Другой автор, заслуживающий переоценки Лукача, — Бертольт Брехт. Длительные и противоречивые отношения между ними, начавшиеся в дебатах по поводу экспрессионизма в 1930-х годах, были напряженными по политическим и эстетическим причинам. Оба были коммунистическими интеллектуалами, каждый по-своему защищавшими реализм, но расходившимися во мнениях по вопросам политической стратегии. Дьёрдь Лукач, начиная с «Тезисов Блюма», написанных в 1929 году, защищал политику «народного фронта»: альянс прогрессивных сил как способ противостоять нацистскому фашизму, союз, включающий демократические слои буржуазии. Брехт, напротив, присоединился к левым секторам, защищавшим политику «класс против класса» – следовательно, никакого союза с буржуазией.

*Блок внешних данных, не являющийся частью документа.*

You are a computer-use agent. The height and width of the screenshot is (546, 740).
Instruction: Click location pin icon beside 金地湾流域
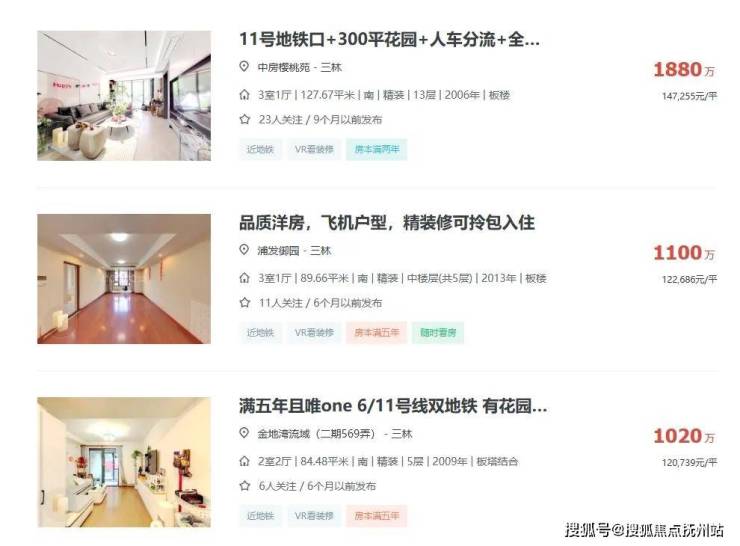coord(244,433)
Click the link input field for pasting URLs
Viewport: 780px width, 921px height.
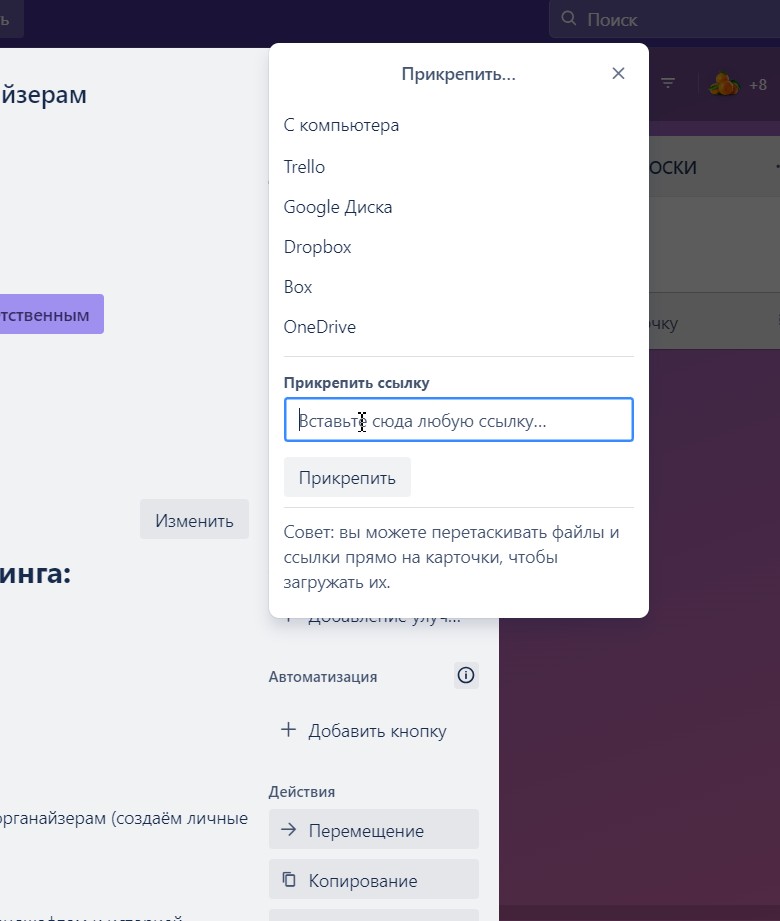pyautogui.click(x=458, y=420)

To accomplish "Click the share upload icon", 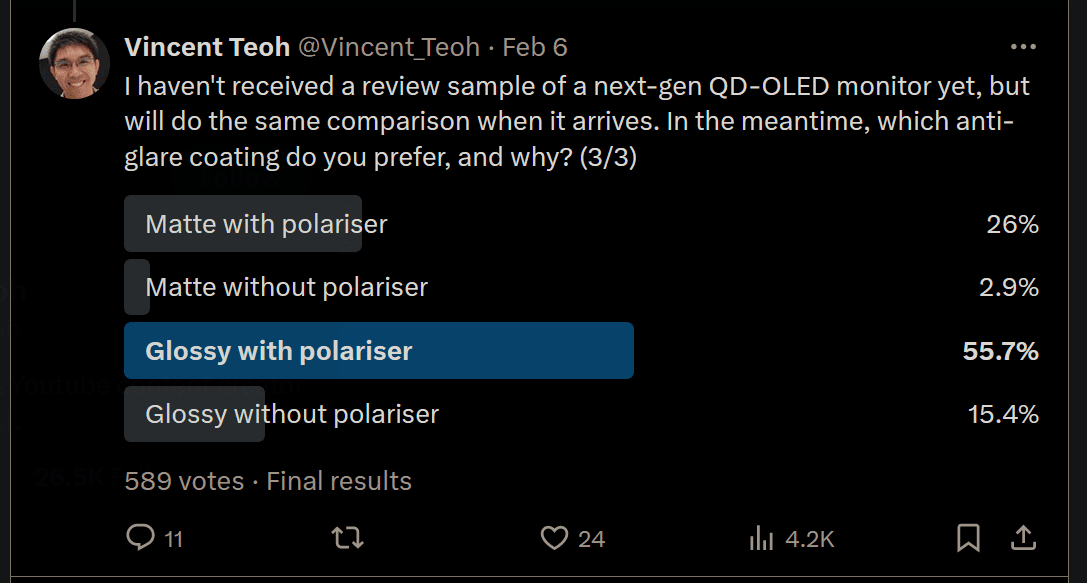I will coord(1023,538).

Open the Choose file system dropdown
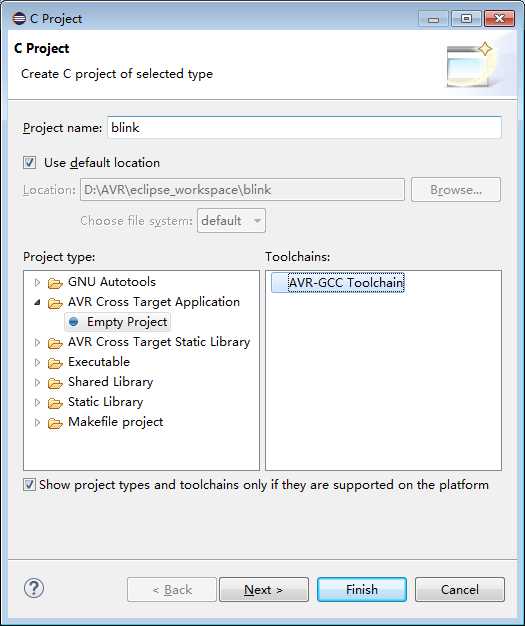point(231,220)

Политика «народного фронта» нашла свое отражение в культурном вопросе через возвышение Лукачем высокой буржуазной культуры и реализма, понимаемого как «культурное наследие», которое должно быть подхвачено и развито пролетариатом. Более того, Дьёрдь Лукач противопоставлял искусству буржуазии в ее демократический и революционный период (до 1848 г.) все иррационалистические и антигуманистические тенденции, представленные так называемыми эстетическими авангардами, а также приверженцами Пролеткульт с его презрением к буржуазной культуре.

Брехт, первоначально работавший с политическим театром Пискатора и испытавший в своих первых пьесах влияние экспрессионизма, всегда был близок к левым слоям, вовлеченным в эксперименты пролетарского театра. Хотя он также защищал реализм и познавательную функцию искусства, Брехт построил свою концепцию эпического театра в противовес аристотелевской концепции. Отсюда его отказ от мимесиса и катарсиса.

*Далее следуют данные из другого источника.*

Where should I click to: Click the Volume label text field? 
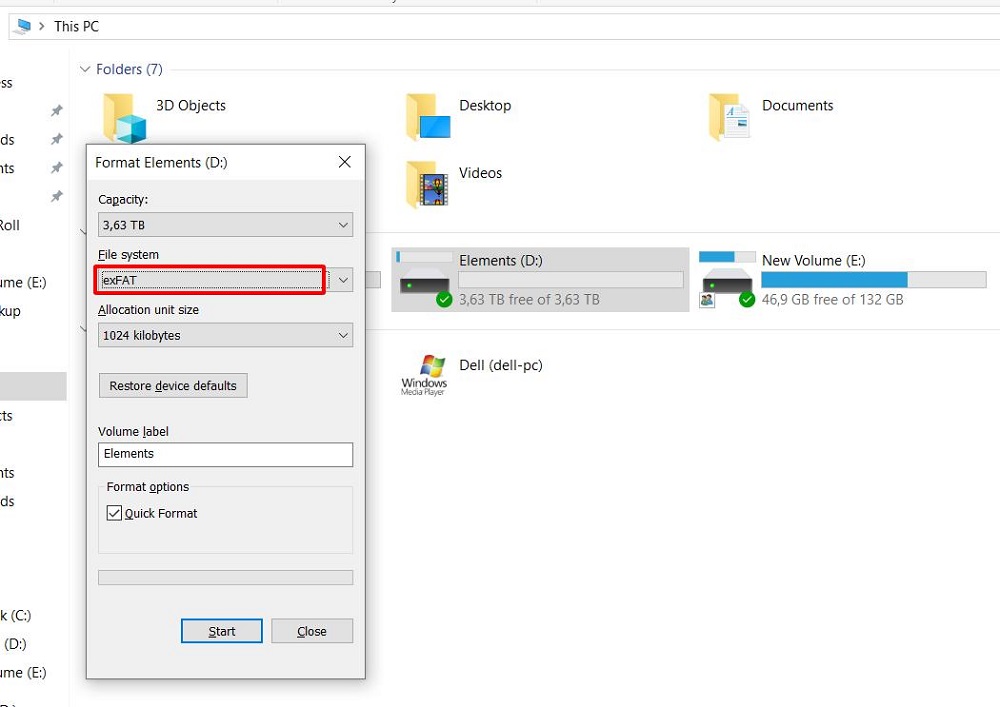click(x=225, y=454)
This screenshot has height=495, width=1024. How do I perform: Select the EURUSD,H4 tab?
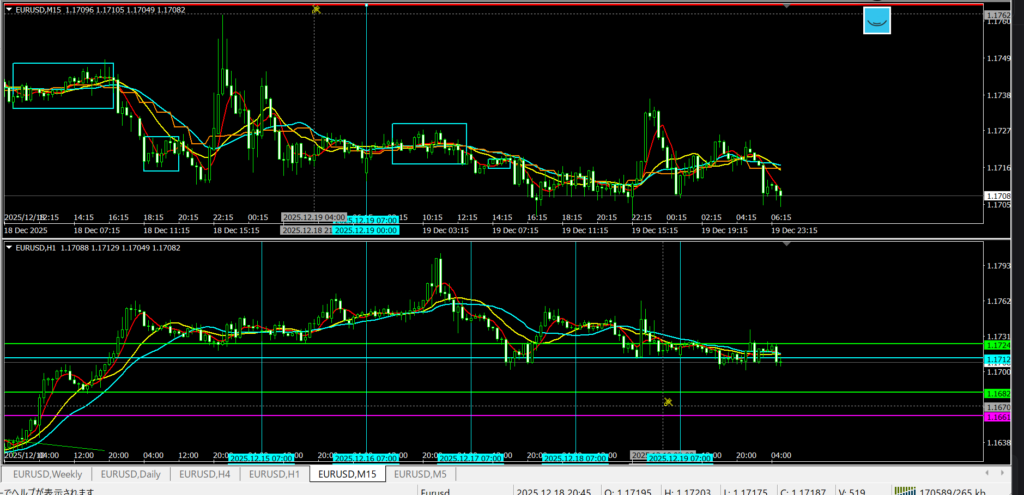pyautogui.click(x=204, y=473)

Следовательно, оценка критического реализма Дьёрдя Лукача контрастировала с творческим духом Брехта, стремившегося открыть новые формы выражения, чтобы заменить старый реализм, который, по его мнению, уже исчерпал свои возможности. Предложение о новом искусстве, призванном критически отражать реальность и бороться за ее революционную трансформацию, не должно принимать в качестве парадигмы буржуазное искусство – искусство, в сохранении которого больше не была заинтересована даже буржуазия.

Противостояние двух авторов стало явным во время «Дебаты об экспрессионизме». Критика Лукача этого эстетического аспекта, заявленная на протяжении всего эссе «Величие и упадок экспрессионизма», [XV] 1934 год стал отправной точкой спора между Эрнестом Блохом и Гансом Эйслером. Позиция Дьёрдя Лукача, заключающаяся в общем осуждении этого движения, объясняет неудачу экспрессионизма его неспособностью художественно выразить новую реальность, сформированную приходом империализма, мировыми войнами и революционным периодом, открытым революцией 1917 года.

В политическом плане экспрессионизм интерпретировался им как культурное выражение мелкой буржуазии, связанной с Независимой социал-демократической партией, идеологический горизонт которой ограничивался абстрактным противостоянием буржуазии и войны, основанным на романтическом и иррационалистическом антикапитализме. Он пришел к выводу, что это эстетическое течение в конечном итоге было включено в фашизм. Действительность, однако, противоречила вердикту Лукача: в Германии в 1937 году с большой помпой прошла выставка «Дегенеративное искусство», на которой высмеивались экспрессионистские произведения.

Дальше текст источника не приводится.